1) A `Transformer` is an abstraction for something that transforms a dataframe. The `Transformer` concept is an umbrella term for 2 kinds of transformers: feature transformers and learned models. A feature transformer will generate new features based on existing features, while a learned model will generate a prediction column based on some feature columns.

2) An `Estimator` is an abstraction for the concept of a learning algorithm (or any algorithm that fits/trains on the data). An `Estimator` implements an abstract method called `fit()` which takes in a dataframe and outputs a `Transformer` (the fitted model). In Java vernacular, the `LinearRegression` class implements the `Estimator` class and produces a `LinearRegressionModel` object.

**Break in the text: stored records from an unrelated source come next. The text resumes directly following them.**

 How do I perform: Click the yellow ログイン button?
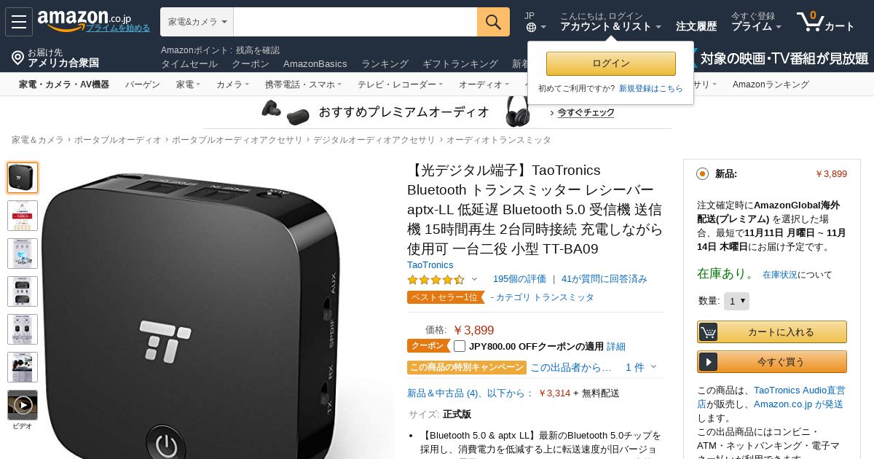pos(611,63)
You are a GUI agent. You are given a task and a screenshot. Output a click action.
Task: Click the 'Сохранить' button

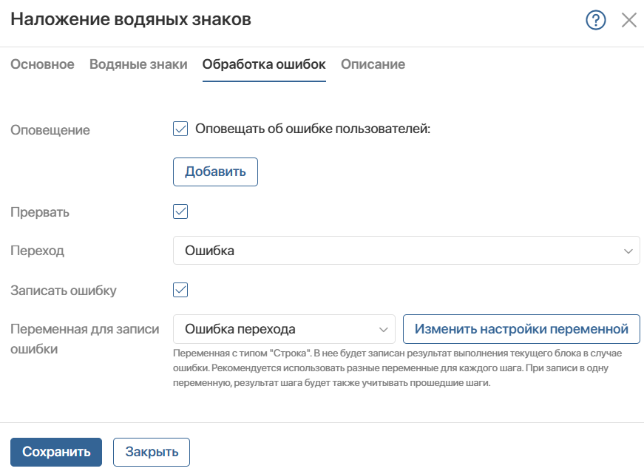pyautogui.click(x=56, y=452)
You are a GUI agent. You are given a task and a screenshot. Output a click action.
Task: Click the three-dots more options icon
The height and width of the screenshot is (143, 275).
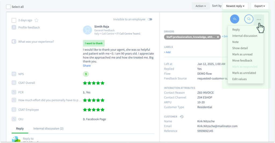tap(259, 20)
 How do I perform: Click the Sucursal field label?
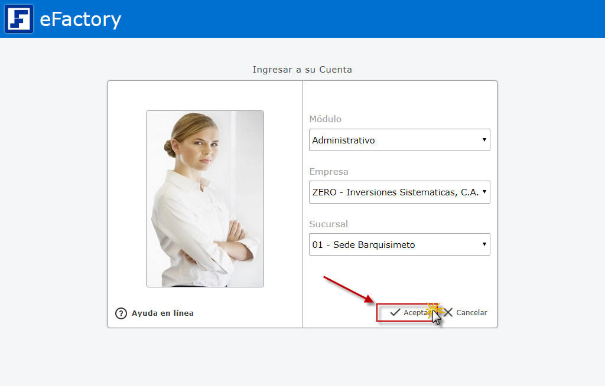coord(328,224)
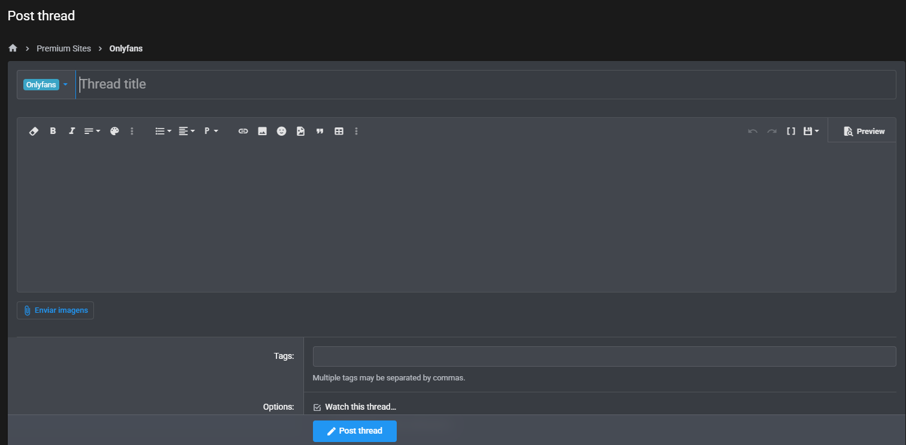Viewport: 906px width, 445px height.
Task: Open the text color palette
Action: pos(115,131)
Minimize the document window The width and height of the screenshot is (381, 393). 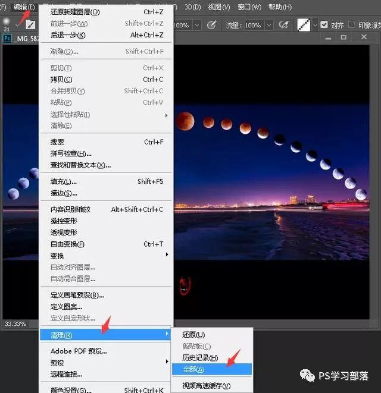(x=328, y=38)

3) A `Pipeline` is a sequential collection of `Transformer` objects and `Estimators` objects. The idea is that the dataframe is undergoes processing by various `Transformer` objects, then is fed into an `Estimator` object to produce a fitted model; the output should be a fitted model (hence a `Transformer` object). A `Pipeline` packages all the data processing and model fitting into a single object. This is useful for data that requires very involved processing steps like text-data and images.

## 3.1 The Sample Data

In [1]:
# initiate new spark session
from pyspark.sql import SparkSession

DATA_PATH = "../course_materials/Spark_for_Machine_Learning/Linear_Regression/"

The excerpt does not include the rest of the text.